• **WHAT THE EXERCISE ASKS**
According to the review of the manuscript on Eocene arc volcanism and the Middle Eocene Climatic Optimum, where are the Middle Eocene volcanics with new Ar-Ar ages exposed?

• **DOCUMENT PASSAGE**

|The manuscript “Exploring a link between the Middle Eocene Climatic Optimum and Neotethys continental arc flare-up” suggests the existence of a possible causal relationship between the Eocene arc volcanism associated with the subduction of the Neotethys ocean and the Middle Eocene Climatic Optimum (MECO). To test this hypothesis the authors provides new Ar-Ar ages of Middle Eocene volcanics exposed in NW Iran, compiles available Ar-Ar and Zircon U-Pb ages of Cenozoic intrusive and effusive rocks exposed all around Iran, and estimate the volume of CO2 that might have been released in the atmosphere during the flare up. This working hypothesis represents an intriguing idea, however, it has not been clearly demonstrated in this version of the manuscript. |
My main point is the same raised by Reviewer 1 “the successful link between the arc volcanism and climate change depends on how much carbon dioxide has been outputted” around the MECO. Furthermore, Reviewer 1 wrote: “Clearly, the authors have much overestimated the thickness of 40 Ma volcanic rocks. According to figure 2, we see volcanic events throughout the whole Eocene. Although there is an intense event at 40 Ma, still, the 40 Ma volcanic rocks are only a part of the Paleogene volcanic strata (3-9 km). You must be precise how thick is the 40 Ma rock.“ This is a key point that the authors did not address.

Item position entries
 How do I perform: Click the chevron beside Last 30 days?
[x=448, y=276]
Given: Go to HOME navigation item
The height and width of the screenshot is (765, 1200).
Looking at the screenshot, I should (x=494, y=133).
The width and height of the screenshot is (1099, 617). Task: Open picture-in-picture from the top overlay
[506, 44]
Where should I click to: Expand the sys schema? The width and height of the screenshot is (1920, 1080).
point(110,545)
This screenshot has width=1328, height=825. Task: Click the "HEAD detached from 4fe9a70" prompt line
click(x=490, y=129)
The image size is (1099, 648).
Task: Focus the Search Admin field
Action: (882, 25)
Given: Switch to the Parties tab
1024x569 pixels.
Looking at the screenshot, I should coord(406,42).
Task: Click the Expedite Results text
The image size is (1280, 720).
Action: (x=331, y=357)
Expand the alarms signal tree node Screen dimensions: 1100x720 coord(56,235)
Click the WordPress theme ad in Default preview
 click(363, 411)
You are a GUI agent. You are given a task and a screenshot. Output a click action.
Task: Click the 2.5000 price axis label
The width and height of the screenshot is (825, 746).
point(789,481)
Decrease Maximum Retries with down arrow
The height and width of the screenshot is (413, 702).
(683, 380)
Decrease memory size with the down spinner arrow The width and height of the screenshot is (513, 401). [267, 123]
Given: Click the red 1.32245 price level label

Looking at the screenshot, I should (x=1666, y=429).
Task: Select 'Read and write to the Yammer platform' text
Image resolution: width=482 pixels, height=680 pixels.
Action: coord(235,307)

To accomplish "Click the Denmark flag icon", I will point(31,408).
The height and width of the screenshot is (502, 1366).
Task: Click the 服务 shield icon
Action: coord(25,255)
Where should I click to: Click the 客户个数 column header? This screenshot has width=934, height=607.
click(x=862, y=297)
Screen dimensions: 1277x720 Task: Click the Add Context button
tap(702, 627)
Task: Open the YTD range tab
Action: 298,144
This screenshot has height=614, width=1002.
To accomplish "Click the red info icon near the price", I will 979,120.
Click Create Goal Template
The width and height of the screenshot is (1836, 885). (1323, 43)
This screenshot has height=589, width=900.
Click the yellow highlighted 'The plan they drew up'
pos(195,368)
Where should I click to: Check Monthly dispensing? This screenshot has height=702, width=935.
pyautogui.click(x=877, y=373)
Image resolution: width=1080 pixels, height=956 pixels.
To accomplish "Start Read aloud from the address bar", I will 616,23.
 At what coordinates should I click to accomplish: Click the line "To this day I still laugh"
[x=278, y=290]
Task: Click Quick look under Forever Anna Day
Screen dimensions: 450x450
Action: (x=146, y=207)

• **WRITTEN SOLUTION**
They are exposed in NW Iran.